_EXERCISE AIM_:
Retype the items below verbatim, beginning at the line that contains "This screenshot has height=568, width=1096." and continuing through the last of the items, both ends included. Leave the pictures out of your copy.

_RECORDS PROVIDED_:
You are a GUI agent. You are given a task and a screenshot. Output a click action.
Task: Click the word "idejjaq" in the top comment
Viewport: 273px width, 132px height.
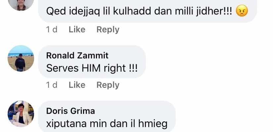point(85,12)
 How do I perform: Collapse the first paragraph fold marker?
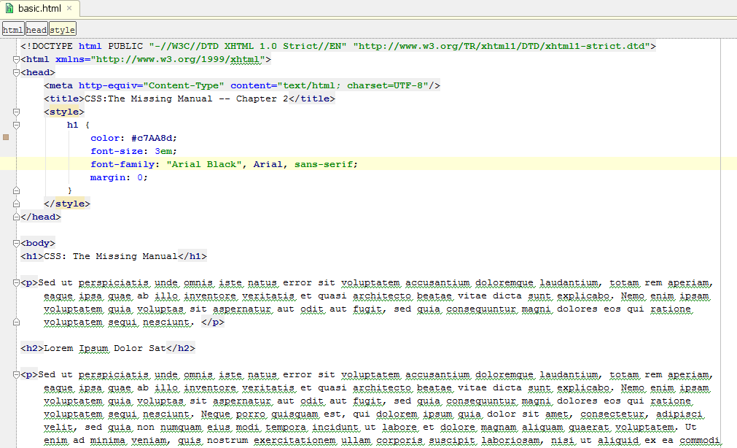[16, 282]
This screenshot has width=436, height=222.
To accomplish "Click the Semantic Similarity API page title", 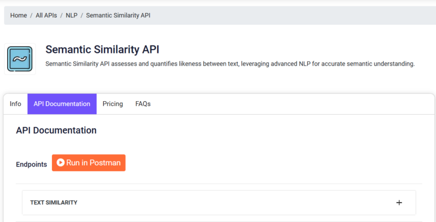I will (102, 49).
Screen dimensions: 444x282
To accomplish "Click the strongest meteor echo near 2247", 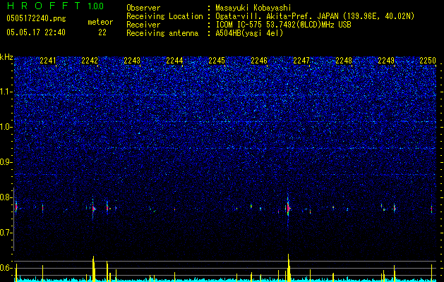I will (x=288, y=208).
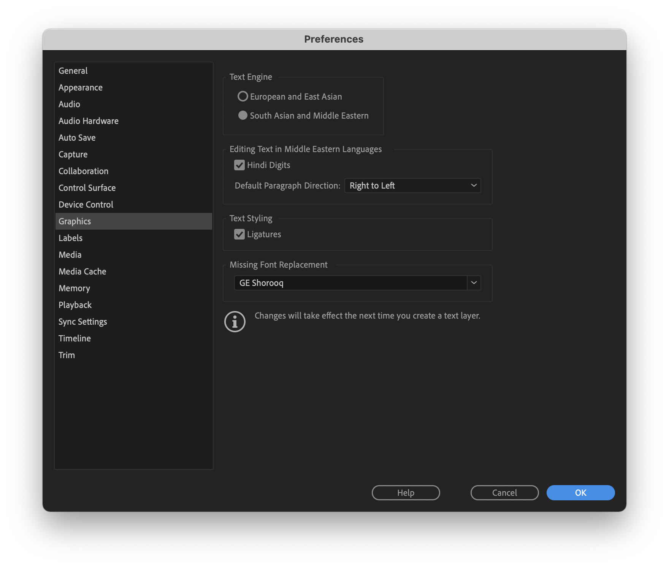Open the Missing Font Replacement dropdown

(x=474, y=282)
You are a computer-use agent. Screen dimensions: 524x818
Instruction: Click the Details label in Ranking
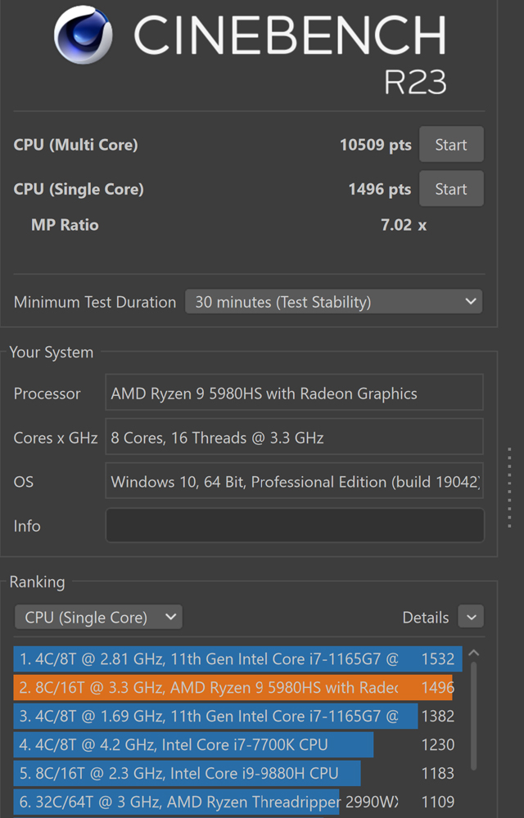tap(425, 618)
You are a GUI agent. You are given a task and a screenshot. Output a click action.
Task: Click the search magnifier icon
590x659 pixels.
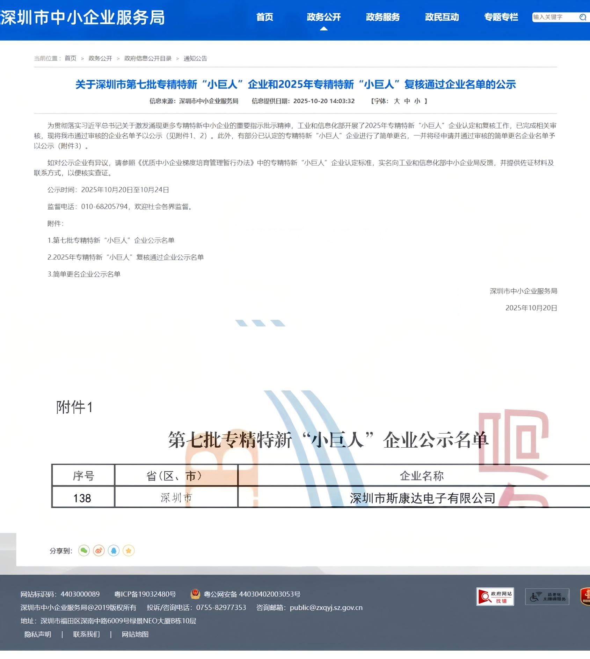pyautogui.click(x=582, y=17)
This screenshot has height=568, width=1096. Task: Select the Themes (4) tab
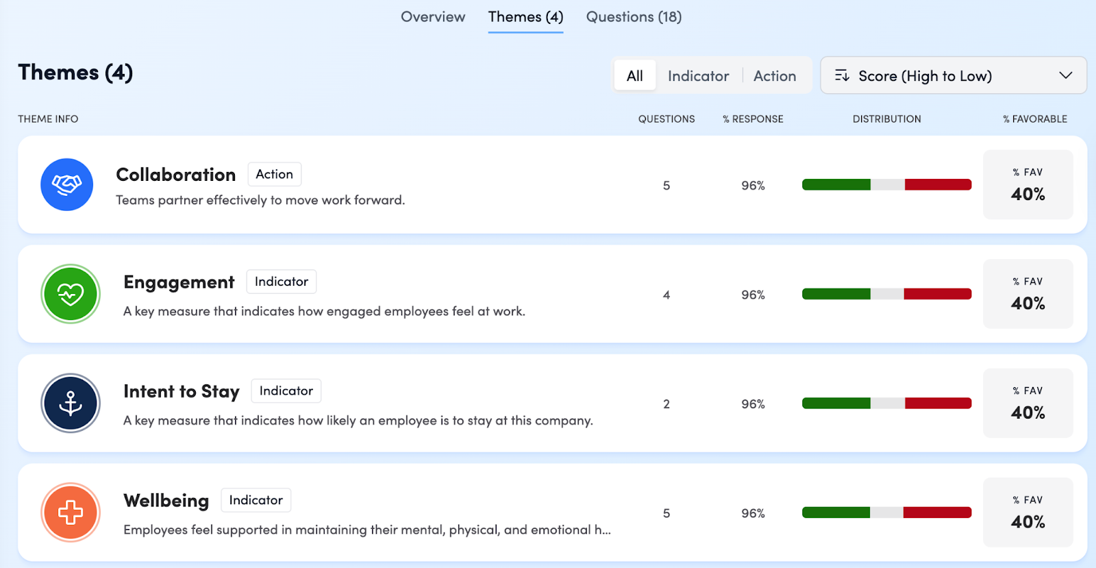[525, 17]
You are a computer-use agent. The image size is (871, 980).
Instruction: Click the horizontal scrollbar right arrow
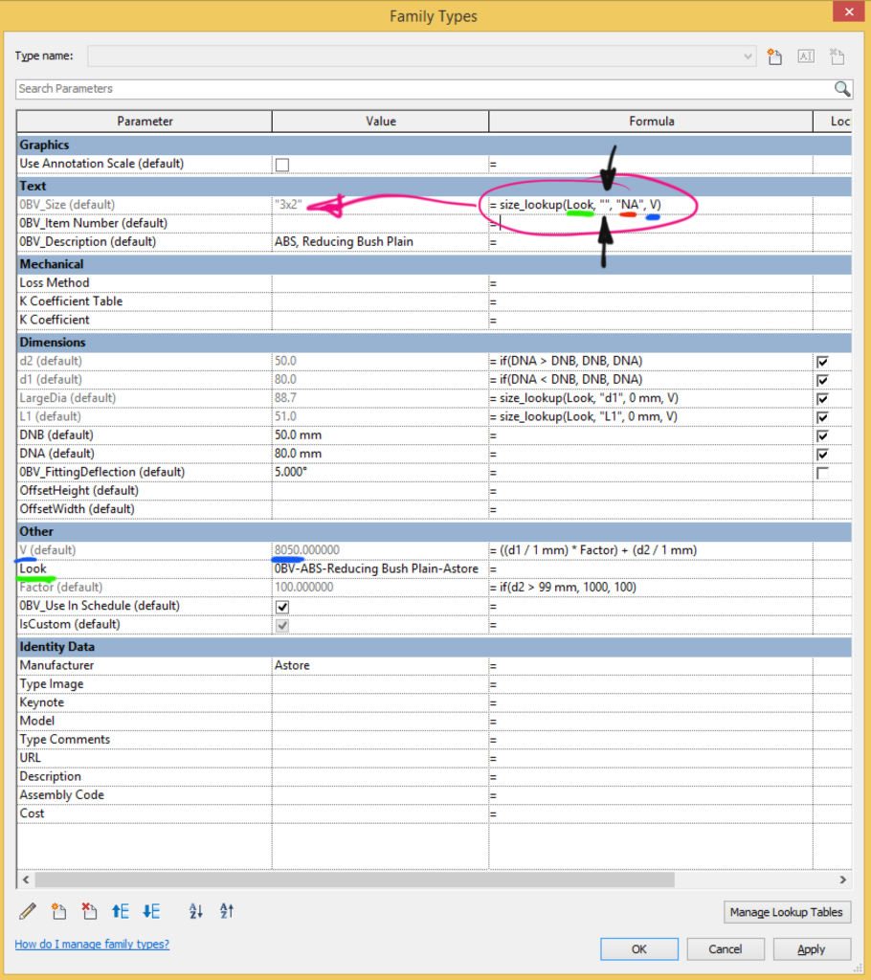(843, 880)
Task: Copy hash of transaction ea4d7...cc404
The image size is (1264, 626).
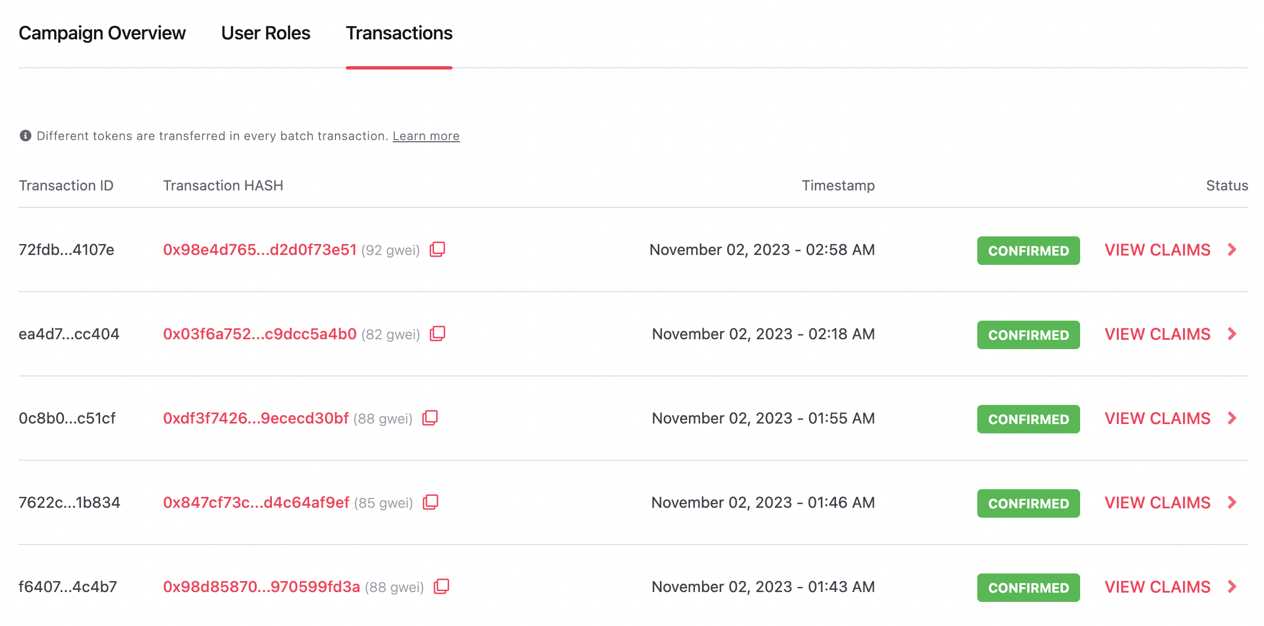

_CORRECT RESULT_:
This screenshot has height=568, width=1096. Task: Select the Themes (4) tab
[525, 17]
You are a computer-use agent. The image size is (871, 980).
Instruction: Click the horizontal scrollbar right arrow
(843, 880)
Task: Copy hash of transaction ea4d7...cc404
The image size is (1264, 626).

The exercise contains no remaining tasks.